In diesem Zusammenhang folgte das BVerwG auch dem Einwand nicht, dass die Beschaffung von Wasser als Produktionsmittel im industriellen Maßstab von der Aufgabe der öffentlichen Wasserversorgung nicht umfasst sei, sondern zum unternehmerischen Risikobereich gehöre. Insoweit weist das BVerwG daraufhin, dass die bayerische Gemeinde auf der Grundlage ihrer Wasserversorgungssatzung einen Anschluss- und Benutzungszwang an die öffentliche Wasserversorgungseinrichtung für Grundstückseigentümer vorschreibt.
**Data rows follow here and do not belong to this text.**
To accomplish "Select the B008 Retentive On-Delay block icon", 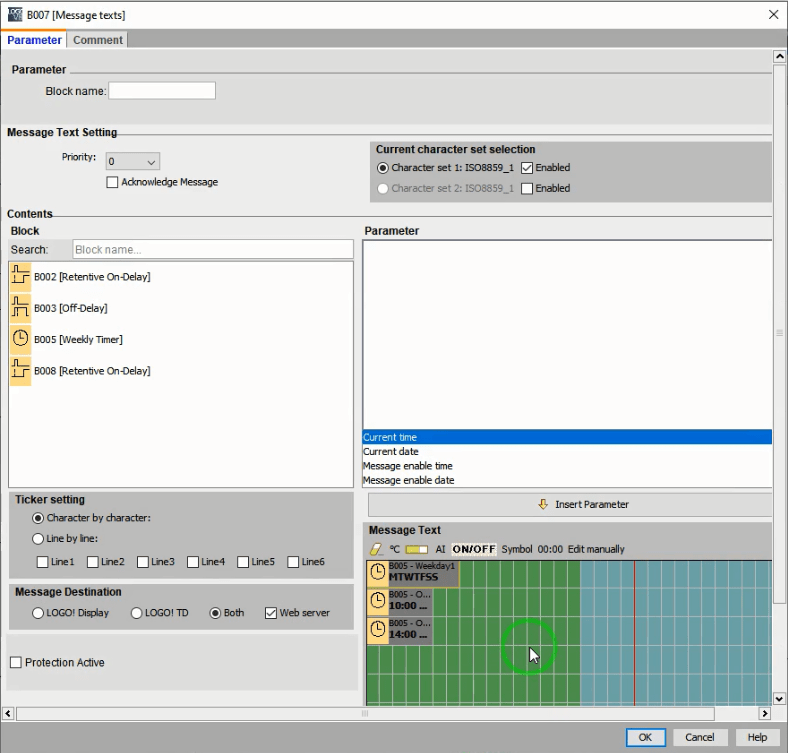I will [x=20, y=371].
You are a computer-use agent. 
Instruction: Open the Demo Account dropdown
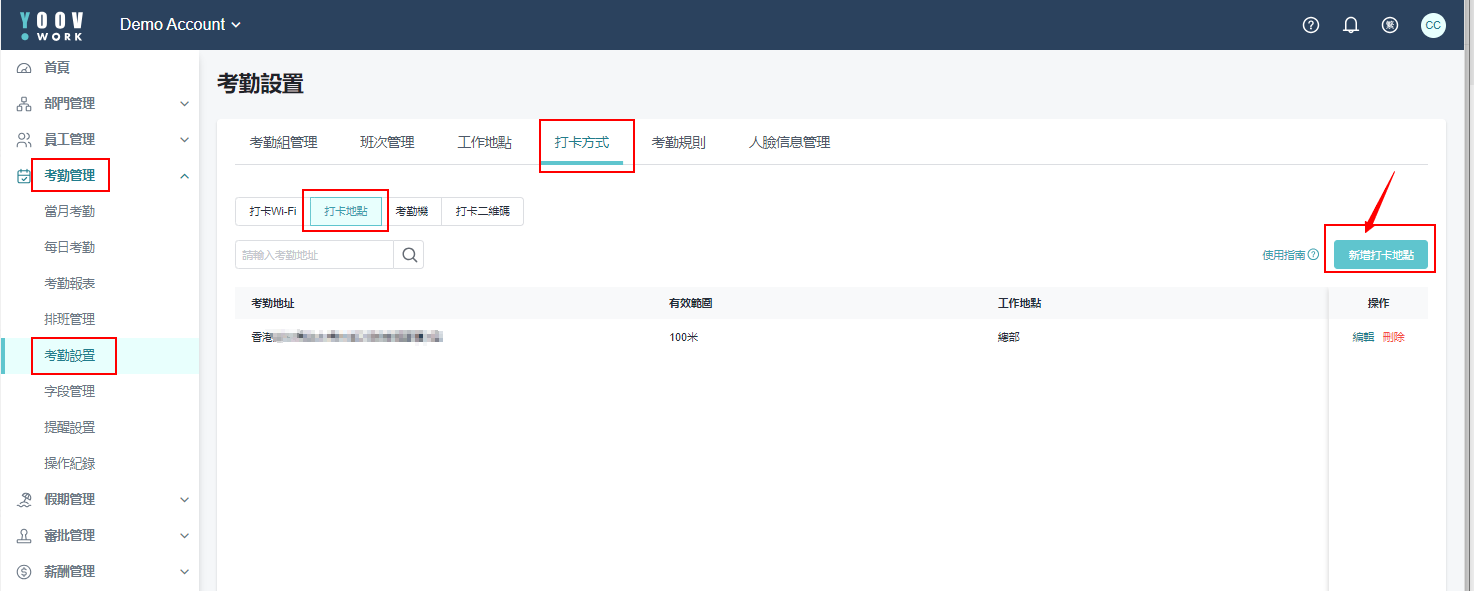(x=180, y=25)
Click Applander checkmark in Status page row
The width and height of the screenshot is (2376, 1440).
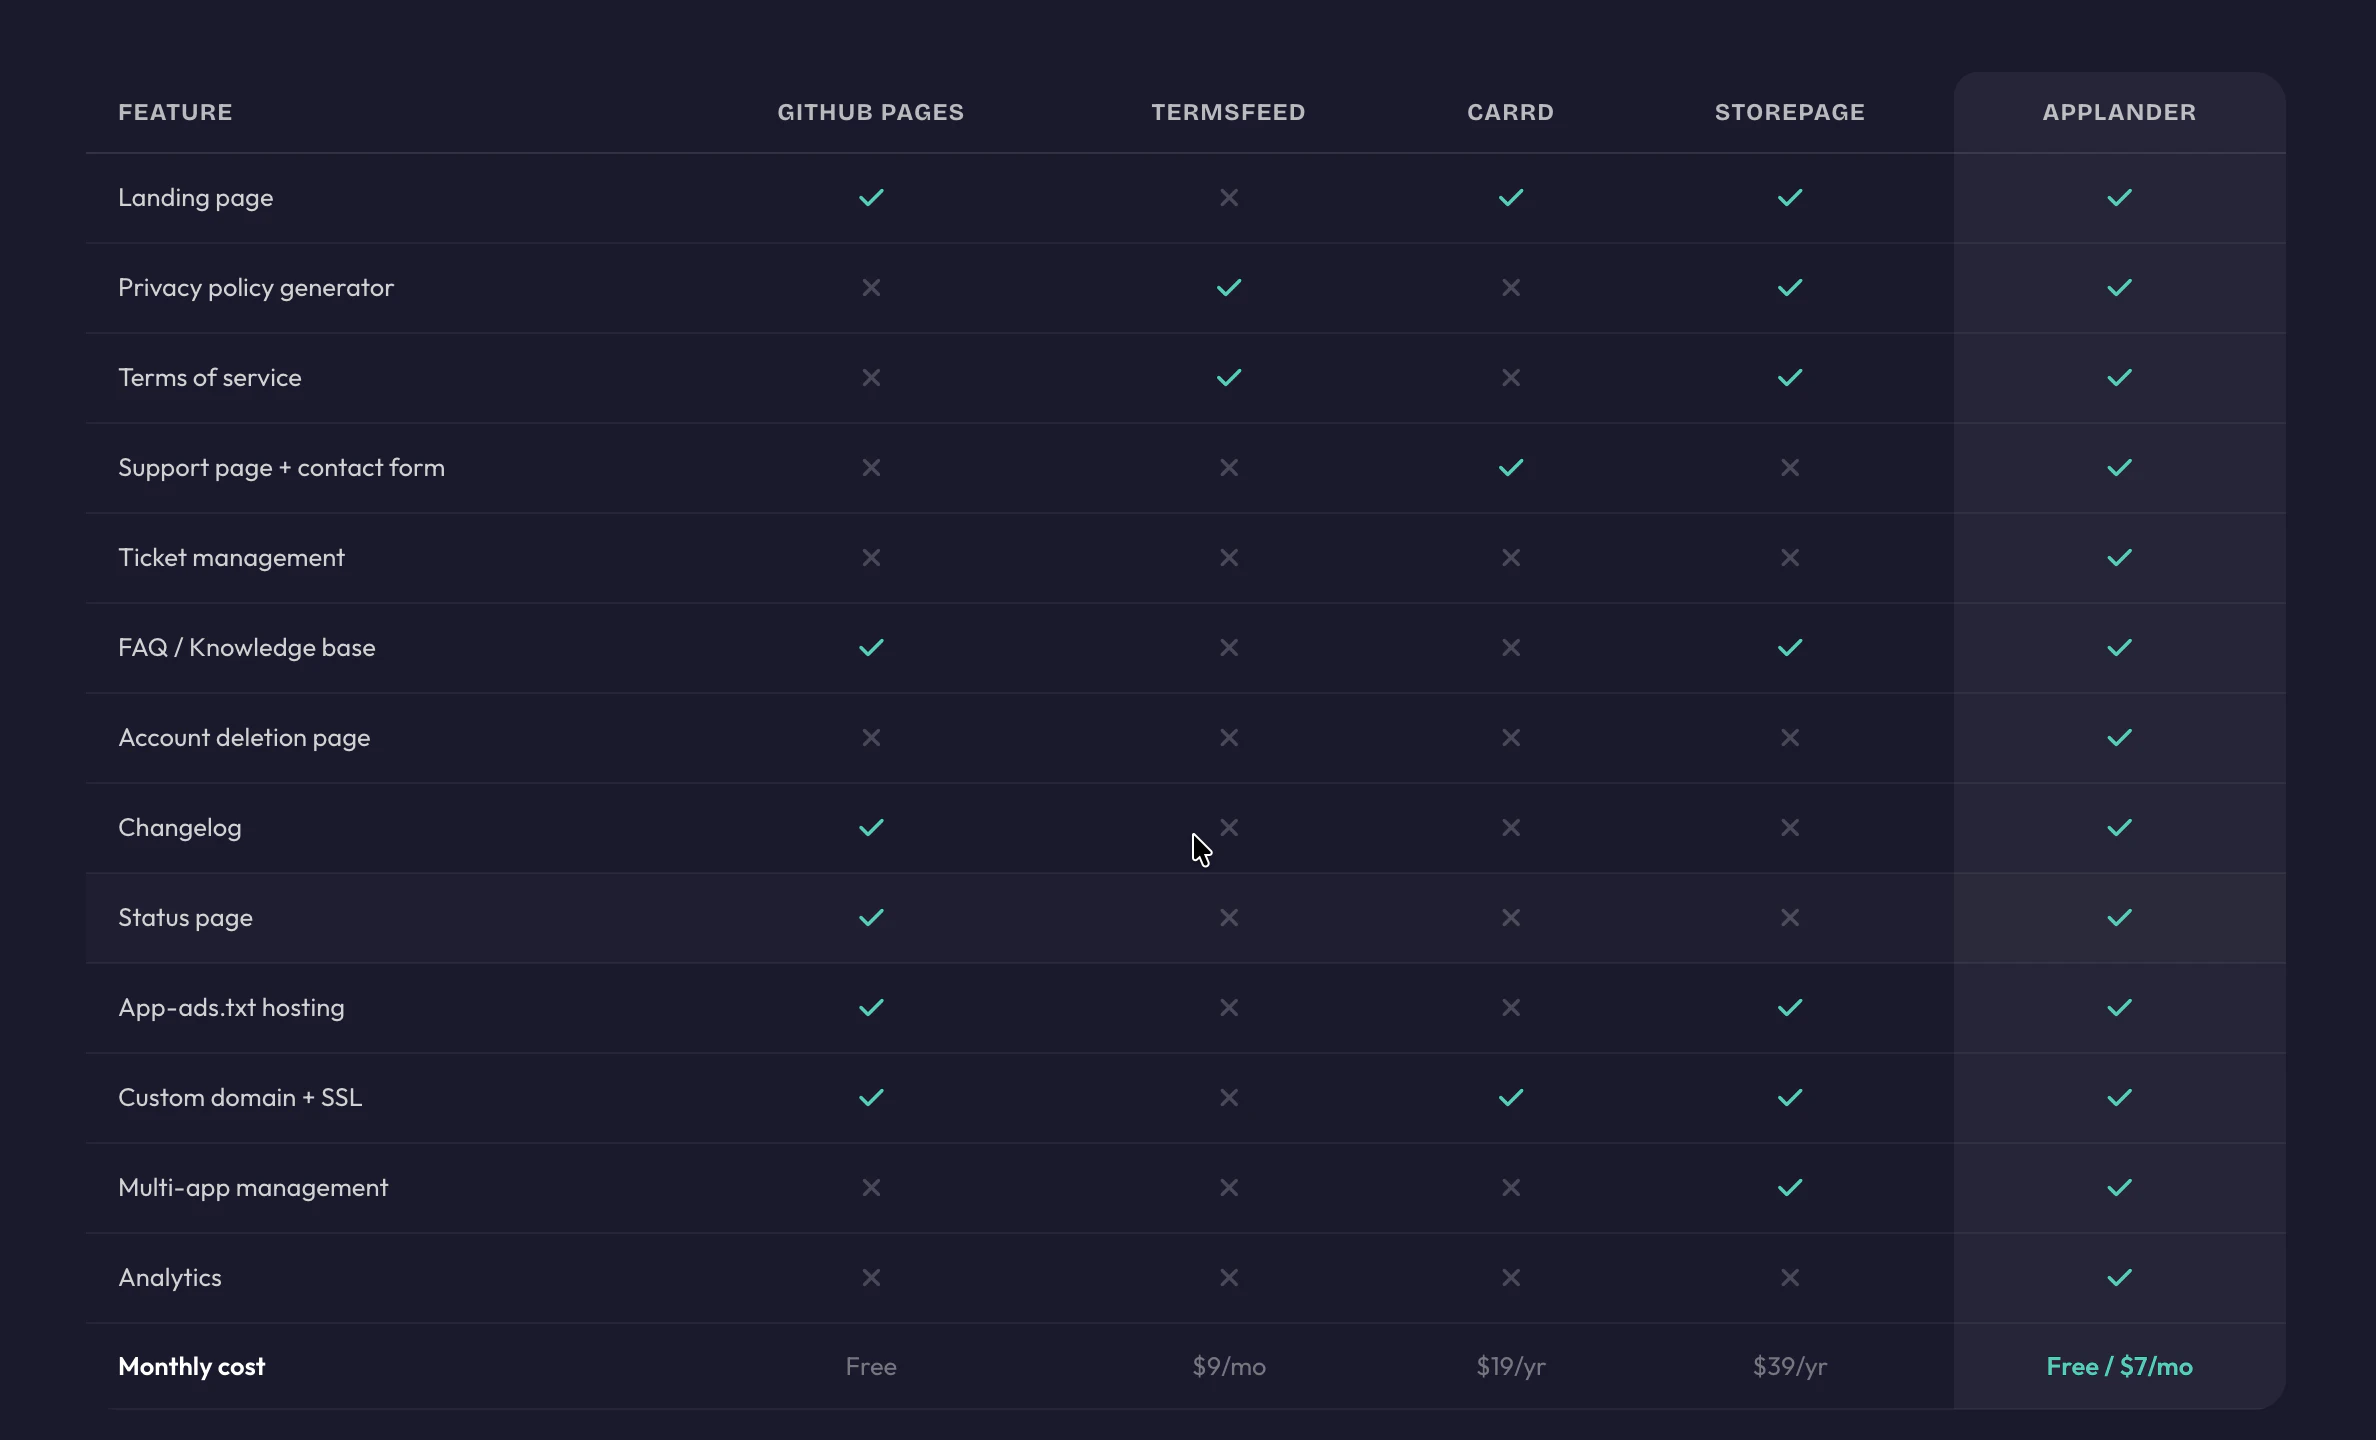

Dieses schließe eine Eigenversorgung aus, sofern die Wasserversorgungssatzung keine Ausnahmen vorsieht (vgl. BVerwG, Beschluss vom 19.12.1997 – 8 B 234.97 – NVwZ 1998, S. 1080 f.).

Die Geschäftsstelle weist ergänzend darauf hin, dass der Beschluss des BVerwG vom 12.01.2024 – 10 BN 4.23 -) Auswirkungen auf den § 37 Abs. 2 Satz 1 LWG NRW geregelten Vorrang der öffentlichen Wasserversorgung hat. Zwar wird in § 37 Abs. 2 Satz 1 LWG NRW ein Vorrang für Wasserentnahmen der öffentlichen Trinkwasserversorgung nur insoweit geregelt, als diese die öffentliche Trinkwasserversorgung und damit die Gesundheit der Bevölkerung sicherstellen. Dennoch ist laut dem BVerwG der Begriff der öffentlichen Wasserversorgung weit zu fassen, so dass auch Industrie und Gewerbe als Wassernutzer in diesen Schutzbereich einbezogen sind und für diese eine gesicherte, öffentliche Wasserversorgung sicherzustellen ist.